The original Mann et al (S1) proxy dataset also included 71 European composite surface
temperature reconstructions back to AD 1500 based on a composite of proxy, historical,
and early instrumental data (S5). These data were not used in the present study, so that
gridbox level assessments of skill would be entirely independent of information from the
I’m getting off track a bit though. From the Steig et al. paper we have more than a passing familiarity with RegEM which was again used in this paper. In the original 08 paper RegEM was used to paste information (blades) on each series and infill missing data up until 2006. This is again the case here. We have all the same goofy proxies which look as ridiculous as this:
The Briffa hide the decline data are all present as well. So in this paper these proxies which have been infilled with a hockey stick blade are then run in RegEM which becomes a multivariate regression against gridded temperature to create the new hockey sticks above. Multivariate regression is a fancy word to describe an attempt to weight all of the series and create the best possible match to the temperature data (an upslope).
The math (simply) can be described like this.
Output = c1* proxy1 + c2 *proxy2 + C3 * proxy3……..C1138*proxy1138
The regression determines the best values of c. C can be positive or negative and is determined based on a best possible fit to temp. This is the important bit now, in original Mann08 as well as ‘screened’ version here, correlation was used to eliminate data. The elimination is equivalent to setting c =0 for the screened out proxy. In multivariate regression, the correlation with the gridded data determines the weighting of that series to provide best shape of gridded data. In other words data with a poor match will receive very low weighting or even negative weighting as in the case of Tiljander.

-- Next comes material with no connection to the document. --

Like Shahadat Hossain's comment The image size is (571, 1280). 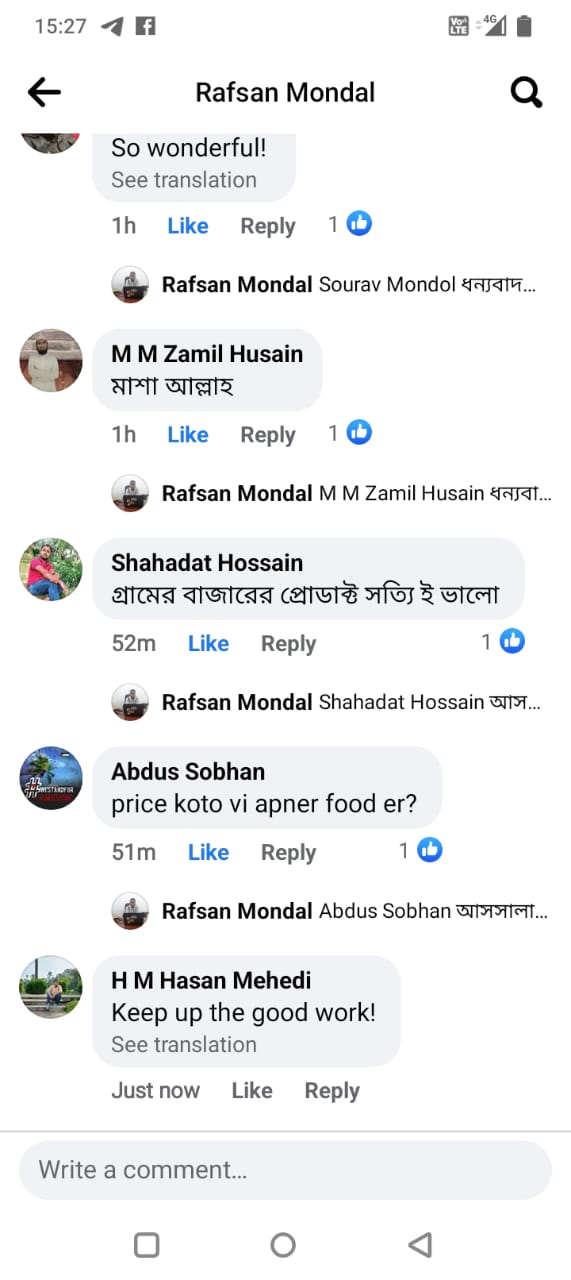pos(208,644)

The math is the same thing except that it’s analog screening rather than digital.
In the 08 case data is eliminated a-priori through screening (Digital data scrapping) in this case it’s deweighted with a multiplier based on its shape (analog data scrapping).
It’s more difficult to demonstrate the preferential selection in this Analog case, but the nice thing about this reconstruction is that in the instrumental calibration period there are no missing values in the series. So all series weighting will be like the equation above — i.e. a single constant times each proxy all added together. We should be able to replicate the process, provide the weights from the B weighting matrix and create some plots which show that the process is another version of preferential selection of hockey sticks.
My sincerest thanks to Michael Mann and team for again providing a unique crossword puzzle which will provide much entertainment for the coming weeks.
I would like to know who reviewed this, there are some reveiws in the emails which if they can be attached to this Mann paper — we’ve found some new team members. The reason I question is simply a matter of taking the time to check again.